Il dipinto, firmato e datato 1904 (47), è inserito in una cornice curvilinea in stucco, sulla parete fra il quarto e il quinto pilastro della navata destra (Fig. 8). A differenza dei due precedentemente descritti, si tratta di una scena di interni. Siamo alla corte papale, l’atmosfera è solenne e raccolta; fra una schiera di porporati, il Pontefice, assiso in trono, riceve la visita dei due Beati. La sala è tappezzata di rosso cupo alle pareti, mentre il pavimento e i tre scalini che portano al trono sono rivestiti di un tappeto verde scuro. Il Papa indossa talare e cotta bianca in pizzo, mantelletta e camauro in velluto rosso bordato di ermellino bianco, stola in seta finemente ricamata; dall’orlo della veste si intravedono le punte delle scarpe, anch’esse rosse. Le braccia sono protese in un gesto di benevola accoglienza verso il Beato Agostino Novello, che, ritto dinnanzi a lui, con la gamba destra flessa e il piede poggiato sul primo gradino, porta la mano destra al petto mentre la sinistra è portata in avanti, con il palmo verso l’alto. Alle sue spalle si erge l’imponente figura di un Cardinale, in mozzetta e mantelletta, indossate sopra talare e cotta in pizzo, con il capo leggermente chino in avanti, in atteggiamento reverenziale e raccolto, il braccio sinistro lungo il corpo e la mano destra che stringe un libro. Altri due Cardinali sono rappresentati di tre quarti alla destra del Papa. Al centro della scena, alla sinistra del trono pontificio, è ritratto il Beato Clemente, pressappoco nello stesso atteggiamento del confratello. Alla sua destra ed alle sue spalle altri membri del collegio cardinalizio. In questo dipinto è notevole il realismo dei volti dei Cardinali, tanto da farmi azzardare l’ipotesi che il Troja si sia ispirato ai tratti di membri della corte papale di Leone XIII, a lui ben noti.4 Santa Chiara della Croce di Montefalco.

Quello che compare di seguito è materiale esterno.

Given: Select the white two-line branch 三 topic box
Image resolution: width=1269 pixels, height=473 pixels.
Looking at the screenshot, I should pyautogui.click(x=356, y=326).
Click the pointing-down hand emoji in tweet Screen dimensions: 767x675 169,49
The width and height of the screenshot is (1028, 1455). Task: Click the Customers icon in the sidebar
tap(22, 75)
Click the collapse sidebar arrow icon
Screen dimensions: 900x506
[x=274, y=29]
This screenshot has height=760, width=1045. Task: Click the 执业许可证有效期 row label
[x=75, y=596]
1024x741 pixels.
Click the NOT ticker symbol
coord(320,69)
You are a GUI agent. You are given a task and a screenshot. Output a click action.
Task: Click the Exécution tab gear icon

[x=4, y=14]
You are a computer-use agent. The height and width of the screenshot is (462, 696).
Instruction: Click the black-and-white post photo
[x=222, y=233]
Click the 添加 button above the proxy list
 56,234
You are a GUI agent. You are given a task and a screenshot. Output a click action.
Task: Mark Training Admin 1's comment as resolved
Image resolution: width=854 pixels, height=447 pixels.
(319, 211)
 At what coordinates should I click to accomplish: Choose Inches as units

La tela, firmata e datata 1902, si trova nella navata destra, all’altezza del presbiterio, in prossimità della prima rampa della scalinata che conduce al soccorpo (Fig. 7). Sembrerebbe essere stata malamente adattata alla cornice curvilinea in stucco, simile a quella che ospita gli altri dipinti (fatta eccezione per quello della cappella di San Benedetto); in alternativa, la tela potrebbe essere stata preparata in base a misure errate, forse a causa della difficoltà di rilevare una cornice molto articolata e posta a quella altezza sulla parete. La scena presenta, a destra, in primo piano la Santa, in vesti monacali, il velo appena mosso da un alito di vento, inginocchiata al cospetto di Gesù. Le sue braccia sono protese in avanti, i palmi delle mani rivolti verso l’alto, in atteggiamento di preghiera e di offerta; lo sguardo è estaticamente rapito dalla visione del Cristo, mentre dal cuore al centro del petto, partono raggi di luce, ognuno dei quali si indirizza verso uno dei simboli della Passione, sorretti da una schiera di Angeli. Nostro Signore, appare dalla sinistra, in tunica e mantello bianchi, ritto davanti alla Santa, su una grande nube sospesa da terra, e protende la mano destra verso di lei; il suo volto si staglia di profilo su un’aureola dorata. Alle spalle del Cristo e di Santa Chiara, sono raffigurati due Angeli. Quello biondo dietro la Santa, rivolto allo spettatore, è vestito di bianco con una cintura rossa che gli cinge la vita; sospeso anch’egli su una nuvola, ha le ali spiegate e da quasi la sensazione di voler avvolgere Chiara in un abbraccio, mentre nella destra regge un mazzetto di gigli bianchi. Quello ritratto di tre quarti, alle spalle di Gesù, bruno e vestito di rosa, ha sguardo e braccia sollevati verso l’alto. La composizione è equilibrata, giocata sulla sapiente alternanza di colori chiari e scuri e le figure sono ben distribuite nello spazio, senza dare la sensazione di affollamento; l’immagine del Cristo è, senz’altro, quella più riuscita sia per il colore e il panneggio del mantello sia per il volto, bello e solenne.5 Gli undici Beati Martiri del Giappone.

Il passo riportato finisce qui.